Reading about the EU's investigation -- unwarranted, as I've written before --  into the Oracle-Sun putative merger and the perception that the deal might be blocked, my thoughts went back to another merger agreement that never completed. When I say 'went back', I mean way, way back - the stuff of the mists of time and the primordial soup by the standards of technology's rapid cadence. It was almost 20 years ago that Lotus and Novell called off a deal to combine. If I recall rightly it was because one of the parties got cold feet; that was a shame because if any two companies were made for each other at the start of the 1990s, it was this pair.

But what might have happened if Lotus and Novell had done a deal? Let's hazard a guess.

1990-1991: Lotus and Novell complete merger and announce a new company name, LotusNovell. The company is split into three lines: communications under the Lotus Notes brand; networking under the Novell NetWare brand; and the new brand of Novus 2000 for productivity applications (Lotus 1-2-3 spreadsheet, Lotus Freelance Graphics slideshow,  Lotus Magellan file manager and Novell 'Webtop', a hush-hush plan for  'a new kind of desktop').

1992-93: LotusNovell attempts to build 'a new kind of developer network' dubbed Kitty, planting drop-in offices with free desktop and comms for promising students. The company begins to enjoy a loyal cadre of students and others developing on Windows, Macintosh and OS/2 but also variants of Unix. A combination package lets firms buy Notes, NetWare and Novus 2000 combined and integrated at a 'three for two' premium. It succeeds brilliantly and is seen as responsible for Notes dominating the infant market for groupware, NetWare passing 90 per cent LAN server market share and for the sharp incline in sales of Novus 2000. Microsoft responds with a similarly named product, Office. Regulators begin to discuss the possibility of action against LotusNovell.

1994-95: Under the banner of a mascot of a well-fed cat, the Kitty community is becoming noticed even by the media. There is talk of it developing a new operating system and database with other software to follow. Meanwhile, with sales of OS/2 and Windows about even, a struggling Microsoft must decide which way to place its bets. It decides to pull out of OS/2 and go it alone with Windows but developer sway is held by LotusNovell and the Kitty community that now develops, from a shared code base, for the LotusNovell platform, now called Doors, and Open Kitty.

1996-98: LotusNovell buys Sun Microsystems and creates 'a new kind of company' where smart terminals are sold with networking, groupware, applications, online services and back-office applications on a per-user 'rentware' basis. Microsoft merges with IBM and with OS/2 and Windows fading, 'Big Green', as the new company is known, becomes a services concern, shortly to be joined by Oracle and known by watchers the 'Gang of Three'. Apple, almost forgotten by this point, is acquired to be LotusNovell's consumer wing while SAP is picked up in a huge deal valued at $10bn.

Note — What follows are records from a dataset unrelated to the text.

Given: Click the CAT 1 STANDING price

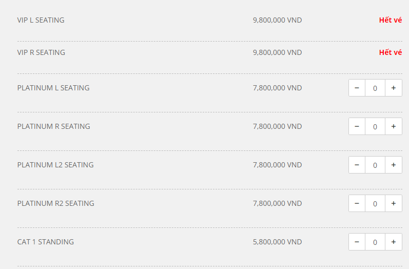Looking at the screenshot, I should tap(277, 242).
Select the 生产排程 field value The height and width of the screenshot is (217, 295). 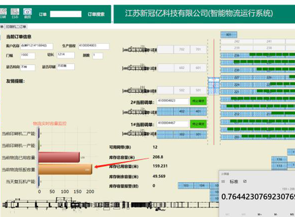coord(94,46)

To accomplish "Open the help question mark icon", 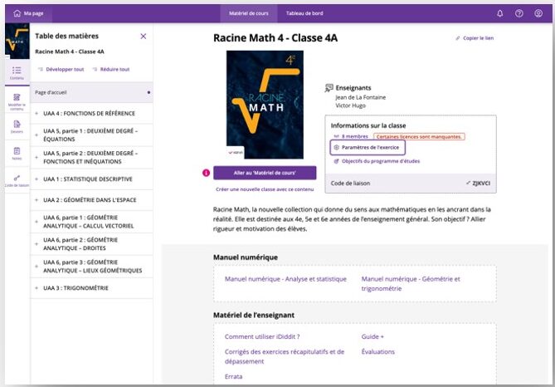I will [518, 13].
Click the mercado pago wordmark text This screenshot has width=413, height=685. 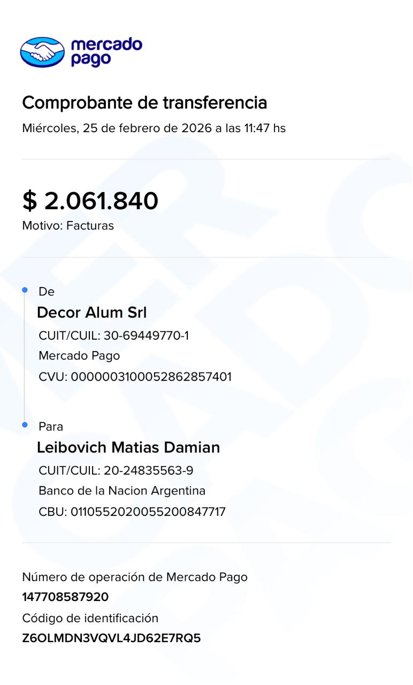(x=106, y=52)
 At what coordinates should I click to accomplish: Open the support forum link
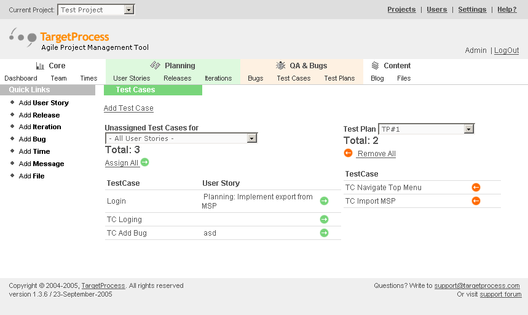500,295
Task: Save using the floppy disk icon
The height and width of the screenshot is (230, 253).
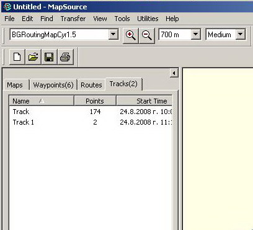Action: (x=49, y=57)
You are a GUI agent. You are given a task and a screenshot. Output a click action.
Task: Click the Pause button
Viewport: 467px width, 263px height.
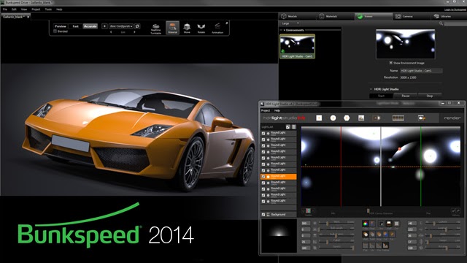(x=406, y=96)
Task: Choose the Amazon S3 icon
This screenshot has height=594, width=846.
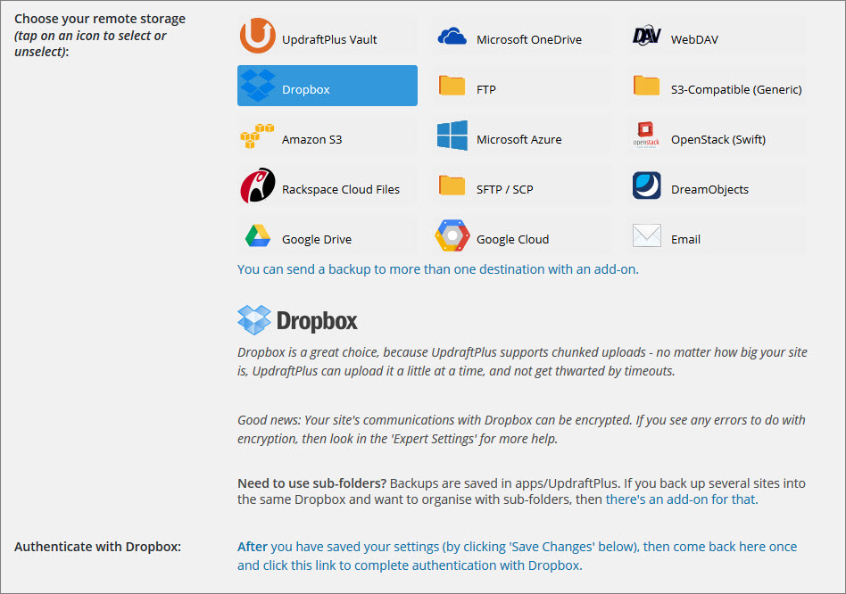Action: pyautogui.click(x=258, y=136)
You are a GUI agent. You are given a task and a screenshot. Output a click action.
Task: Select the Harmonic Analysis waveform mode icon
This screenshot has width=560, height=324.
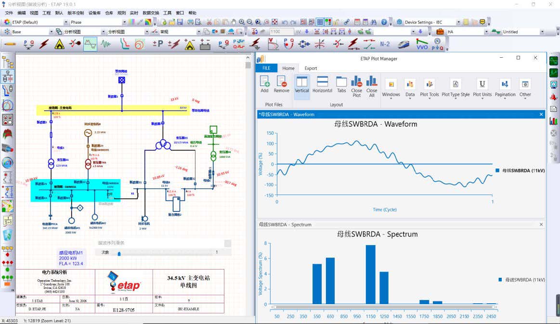click(x=90, y=44)
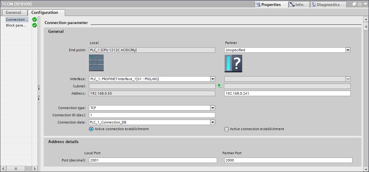Viewport: 369px width, 172px height.
Task: Click green checkmark beside Block parameter item
Action: click(x=35, y=25)
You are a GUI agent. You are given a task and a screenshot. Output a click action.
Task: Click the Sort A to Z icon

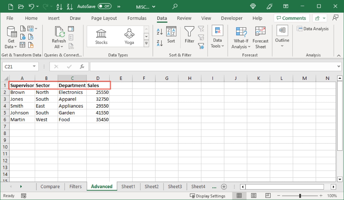tap(159, 31)
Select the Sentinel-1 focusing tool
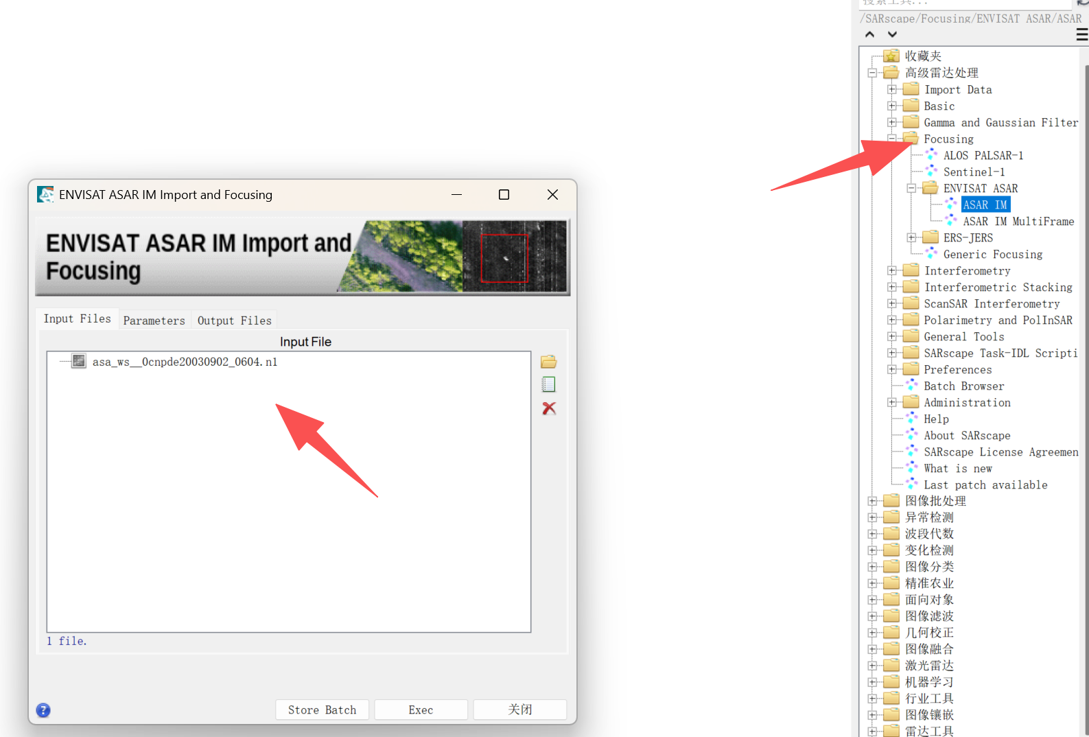1089x737 pixels. [974, 172]
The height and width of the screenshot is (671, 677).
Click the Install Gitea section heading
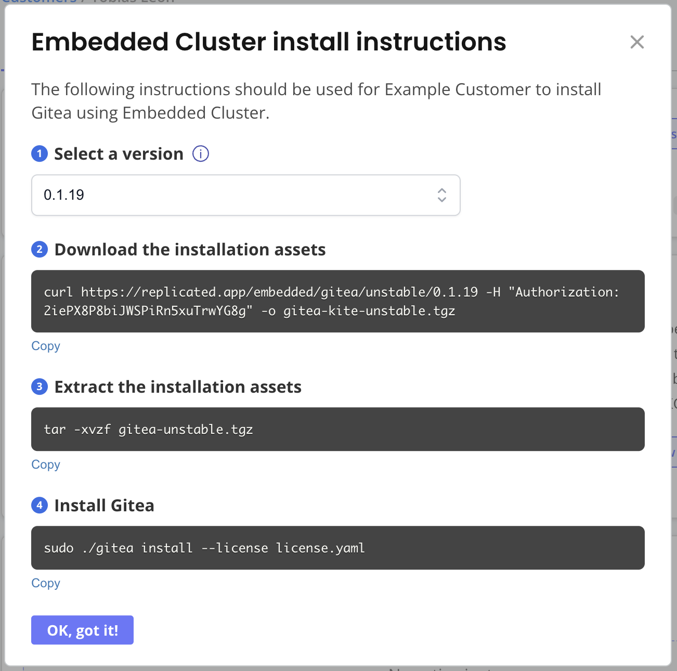[x=104, y=505]
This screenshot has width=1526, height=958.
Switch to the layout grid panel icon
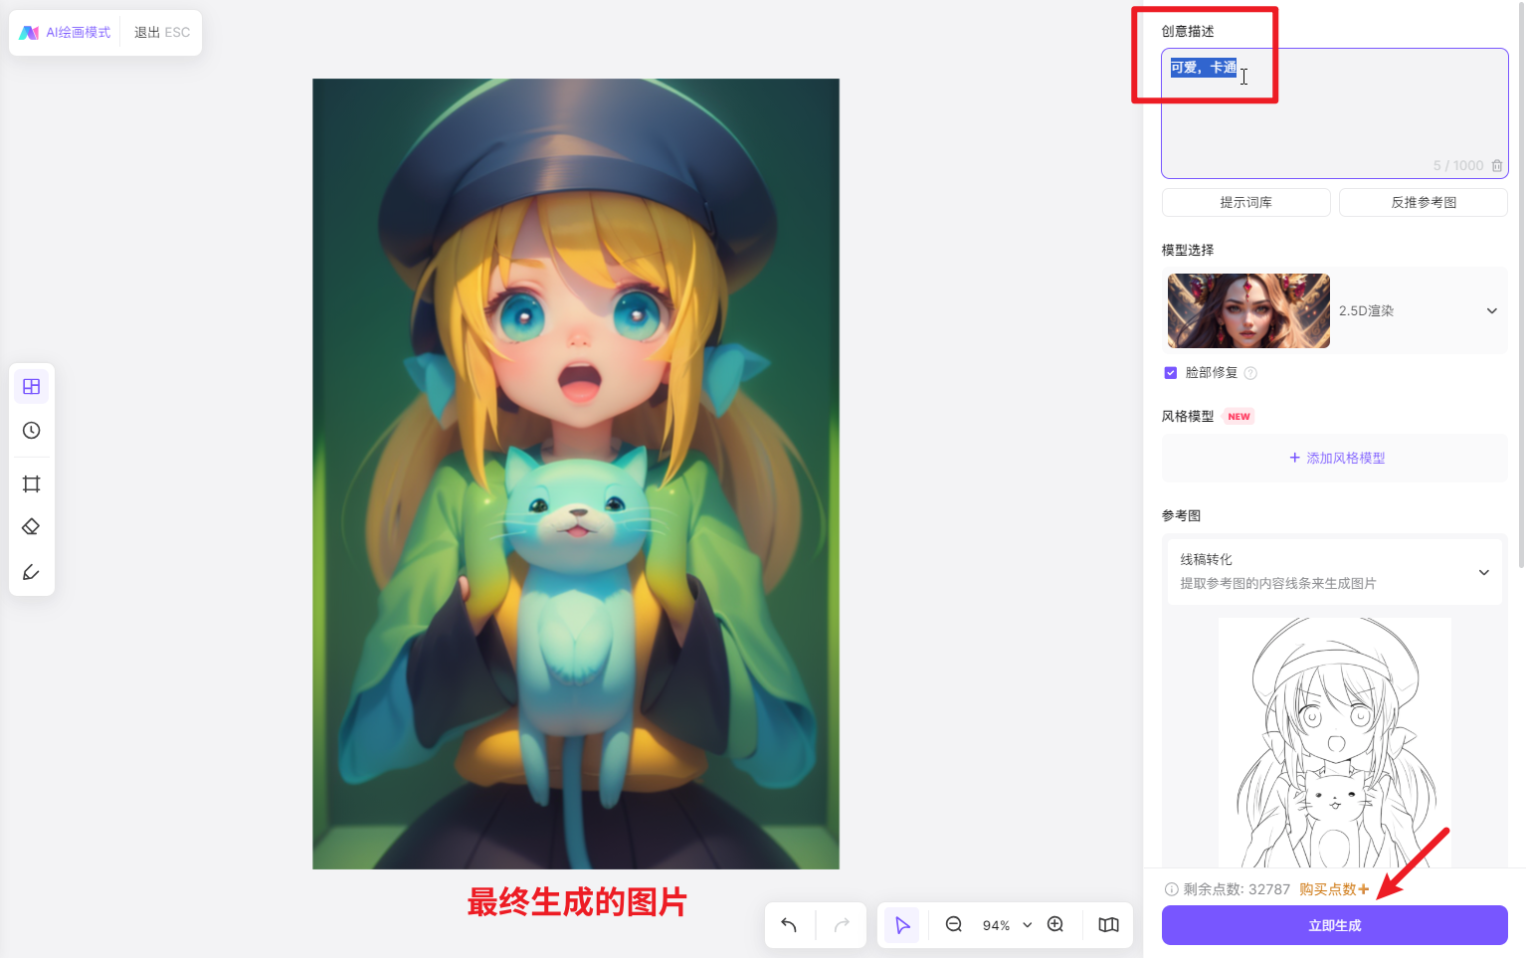tap(31, 385)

1999-2002: Pressured by regulators, LotusNovell cedes control of Kitty, handing a majority share of the network to the community, but continues its acquisition streak by buying content management firm Documentum and promising startup Autonomy. It immediately deploys top developers from each to create 'a new kind of search'. Bill Gates's autobiography, Information At Arm's Length, is published, a bitter tale of what could have been if it had not been for "the American disease... weak, complacent regulators".

2003-2009: LotusNovell buys Sony. Analysts talk of the 'Big Two': LotusNovellSonyAppleSAPSearcher on one side and the Kitty community on the other. However, with deep roots shared by both sides, the rivalry is friendly, particularly after LotusEtc, as it is now known, delists from all stock markets. Steve Ballmer appears for the first time on Strictly Come Dancing.